▸ **Page excerpt**
=-=-=

So I may be better off letting them get to like 6"-8" and then start flowering?  Or is that too soon?  Cuz I have the space for them to get to be up to 4' I'd say.  But for time reasons, space reasons, and kind of hiding them...I'd just as soon have them done asap.  I'm in no hurry to smoke, though I am looking forward to it, but I'd like to not drag this out the first time around.

As far as never seeing a plant grow that fast...I'm sure I believe you, cuz right now their already an inch out of the ground and I just dropped them in two days ago! 
:holysheep:  I'm almost scared to see what they do when I put the other lights in


----------



## 3patas (Jul 27, 2007)

clarkkent said:
			
		

> So I may be better off letting them get to like 6"-8" and then start flowering? Or is that too soon? Cuz I have the space for them to get to be up to 4' I'd say. But for time reasons, space reasons, and kind of hiding them...I'd just as soon have them done asap. I'm in no hurry to smoke, though I am looking forward to it, but I'd like to not drag this out the first time around.
> 
> As far as never seeing a plant grow that fast...I'm sure I believe you, cuz right now their already an inch out of the ground and I just dropped them in two days ago!
> :holysheep: I'm almost scared to see what they do when I put the other lights in


 no dont do that if you have 4 feet tall star at 19 to 20 inches high that will ends at 4 feet


----------



## clever_intuition (Jul 27, 2007)

:yeahthat:


----------



## clarkkent (Jul 27, 2007)

3patas said:
			
		

> no dont do that if you have 4 feet tall star at 19 to 20 inches high that will ends at 4 feet



How long are we talking about?  Ballpark?  From today to harvest typically.  I guess it's going to depend on the strain which I don't know...but roughly


----------



## clarkkent (Jul 31, 2007)

=-=-=

[Collected data entries]
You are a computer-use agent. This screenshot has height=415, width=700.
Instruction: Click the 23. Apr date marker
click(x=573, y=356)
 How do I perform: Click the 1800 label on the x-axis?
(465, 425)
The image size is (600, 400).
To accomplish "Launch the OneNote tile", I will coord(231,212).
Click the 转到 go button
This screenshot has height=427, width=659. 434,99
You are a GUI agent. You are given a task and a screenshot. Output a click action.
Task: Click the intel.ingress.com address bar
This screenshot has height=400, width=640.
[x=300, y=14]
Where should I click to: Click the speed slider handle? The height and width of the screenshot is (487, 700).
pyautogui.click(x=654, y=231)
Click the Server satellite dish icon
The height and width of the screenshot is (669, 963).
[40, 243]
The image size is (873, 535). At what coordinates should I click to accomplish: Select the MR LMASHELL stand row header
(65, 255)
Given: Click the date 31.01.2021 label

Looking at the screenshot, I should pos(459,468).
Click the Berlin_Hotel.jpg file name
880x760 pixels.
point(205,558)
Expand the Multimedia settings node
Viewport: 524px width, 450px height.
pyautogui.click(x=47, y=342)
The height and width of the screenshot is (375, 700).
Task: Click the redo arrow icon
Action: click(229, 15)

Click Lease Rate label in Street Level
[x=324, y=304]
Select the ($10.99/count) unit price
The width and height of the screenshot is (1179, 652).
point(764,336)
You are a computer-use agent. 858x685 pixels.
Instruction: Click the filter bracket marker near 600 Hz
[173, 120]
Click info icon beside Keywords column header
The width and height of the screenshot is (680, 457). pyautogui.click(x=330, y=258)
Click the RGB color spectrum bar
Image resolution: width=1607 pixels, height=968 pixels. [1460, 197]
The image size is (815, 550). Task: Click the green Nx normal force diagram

=-=-=

▸ **Problems and tasks**
1. Transcribe the passage of the forum thread about flowering timing starting with "How long are" and going on through "(Jul 31, 2007)".
2. Pick up the forum thread about flowering timing from where it stops and continue it.

▸ **Answers by item**
1.
How long are we talking about?  Ballpark?  From today to harvest typically.  I guess it's going to depend on the strain which I don't know...but roughly


----------



## clarkkent (Jul 31, 2007)

2.
Day 4 (late post)

Everything seems to be going along fine.  They are growing fast, or so it seems.  















And this one I thought was cool....they try so hard 





Anyhow....the pics don't show it but I installed two more 24" flourescents and a 7" pc fan.  The temp in the cabinet was up to about 94 (it's been hot here) but the fan brought it down about 12 degrees so that should work out.

Guess I just keep waiting now......
Oh and I'll post some more recent pics in a couple days but they have seriously doubled in size since this pic 2 days ago.


----------



## HYDRO333 (Jul 31, 2007)

Yo nice setup, Is that all you need of the amout of cfl's and ure good.


----------



## clarkkent (Aug 2, 2007)

How soon can you put the plants on 12/12?  I mean and be productive...and how will that affect their grow rate?

Most of the little girls (i hope) are about 3 inches tall now and have been on 20/4 for a week.  I realize there's probably no 'right' answer but what is common?

I'll try to get some pics up later


----------



## A.K. (Aug 3, 2007)

if your growing 9 plants you want more than just three cfls. buy an hps light if you have the budget


----------



## clarkkent (Aug 3, 2007)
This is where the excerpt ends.